Human epidemiological studies have suggested that social variables can modulate the effects of stress on the immune system, and this concept has been gaining increasing attention with positive results emerging from empirical studies using nonhuman primates over the last two decades. Results from a previous study in rhesus monkeys suggested that receiving grooming positively affected recovery of T-helper and T-suppressor cells following the initial stress associated with group formation, and this co-varied with high dominance rank. Thus, the present study was undertaken in order to determine: (1) if the stress effect of formation could be replicated in another species and (2) if social behaviors or dominance rank, given that formation is a stressor, might independently correlate with physiological recovery from the stressor. Eight adult female pigtail macaques were moved from individual cages and simultaneously introduced into an outdoor enclosure along with an adult male, while eight weight-matched controls remained in individual caging.
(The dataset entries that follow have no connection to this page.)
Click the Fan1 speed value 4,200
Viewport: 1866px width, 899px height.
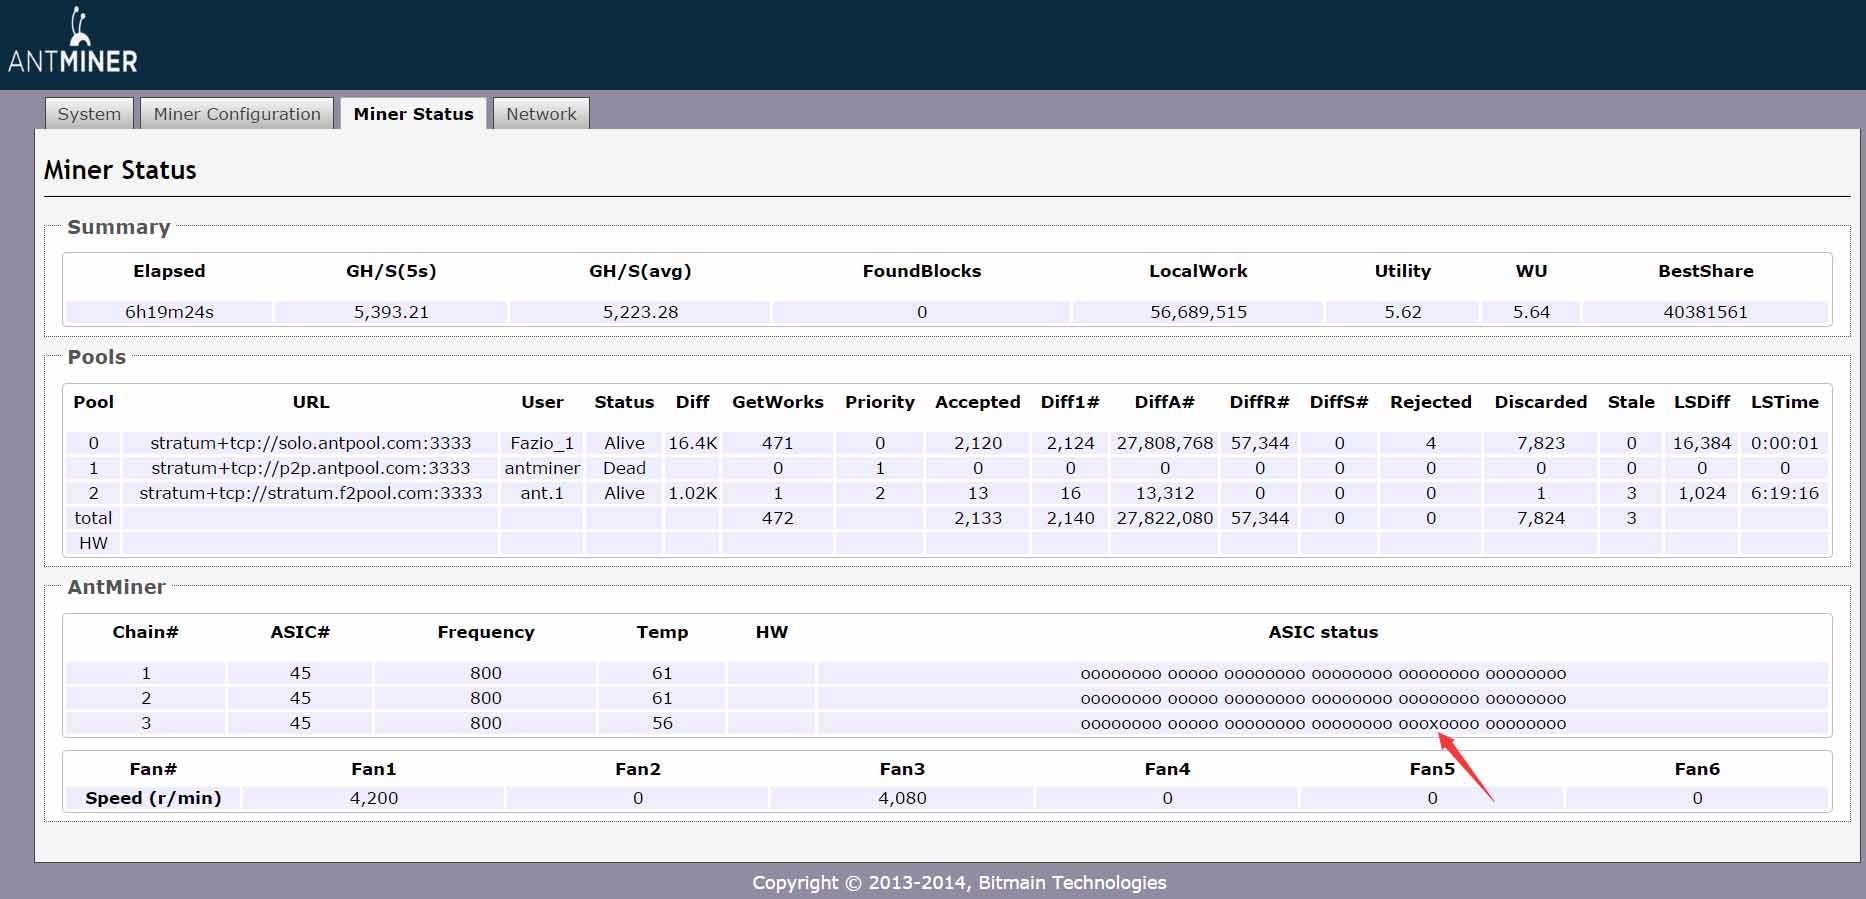374,798
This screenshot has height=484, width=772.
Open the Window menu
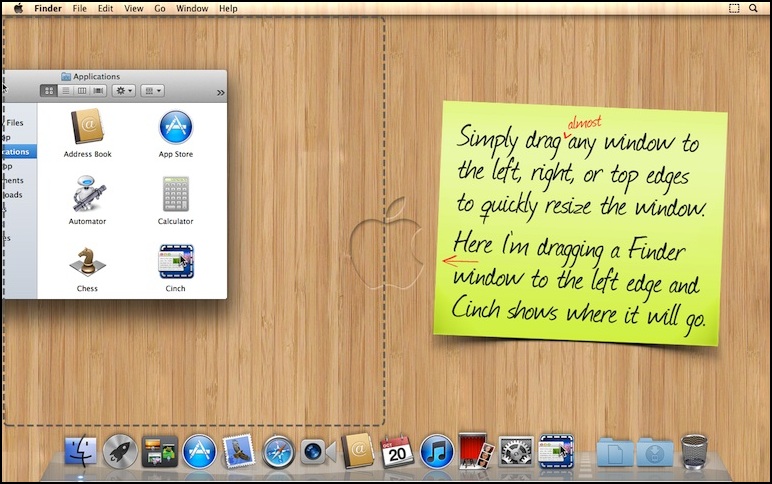(x=192, y=8)
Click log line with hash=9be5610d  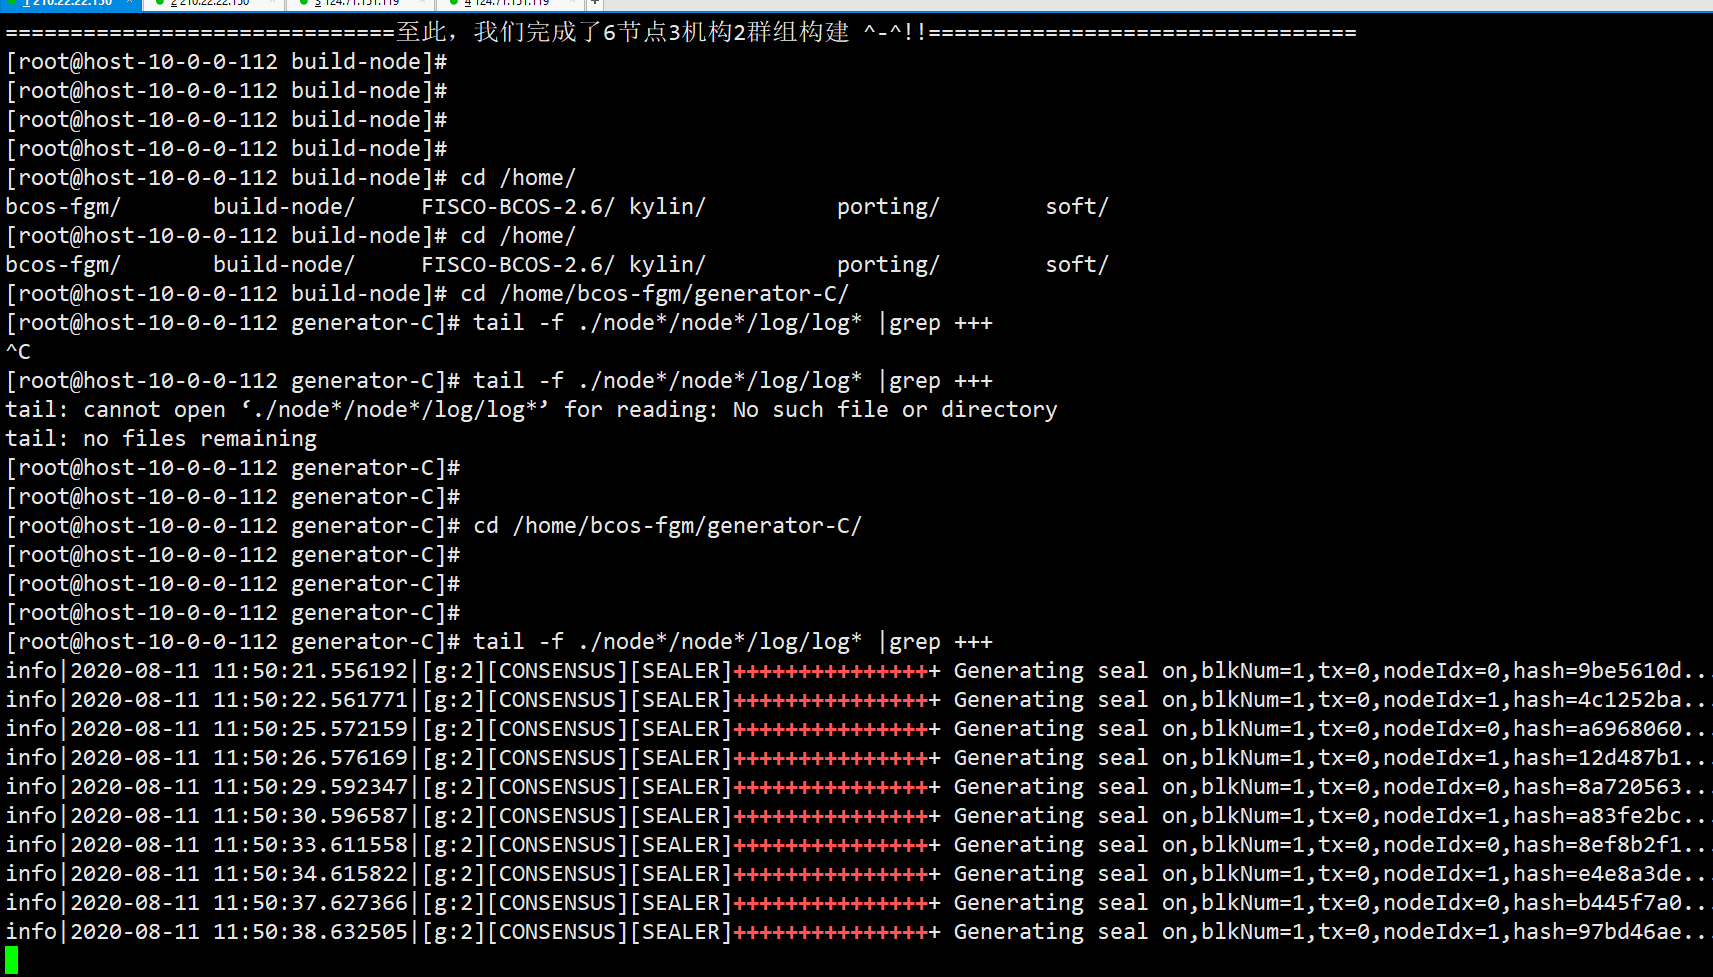click(x=857, y=670)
Behavioral data were collected during the introduction and over 4 weeks thereafter. Blood samples were collected prior to and at intervals for 4 weeks following formation. Compared to control subjects, the test subjects showed an increase in basal cortisol secretion (+28.9%) and a significant decrease in T-helper cells (-33.6%), T-suppressor cells (-30.8%), and B cells (-22.5%), while there was a significant increase in white blood cells (+29.5%) 24 hr following formation. When dominance rank and seven behavioral categories were analyzed, only the frequency of receiving grooming significantly predicted change, with animals who received a greater frequency of grooms showing a lesser negative percent change from baseline in the absolute number of T-helper cells 1 week following formation. The establishment of a dominance hierarchy, apparent within 1 week, was accomplished with no serious fighting and a complete absence of wounding or trauma, suggesting that psychosocial stress was responsible for the physiological changes observed. © 1996 Wiley-Liss, Inc.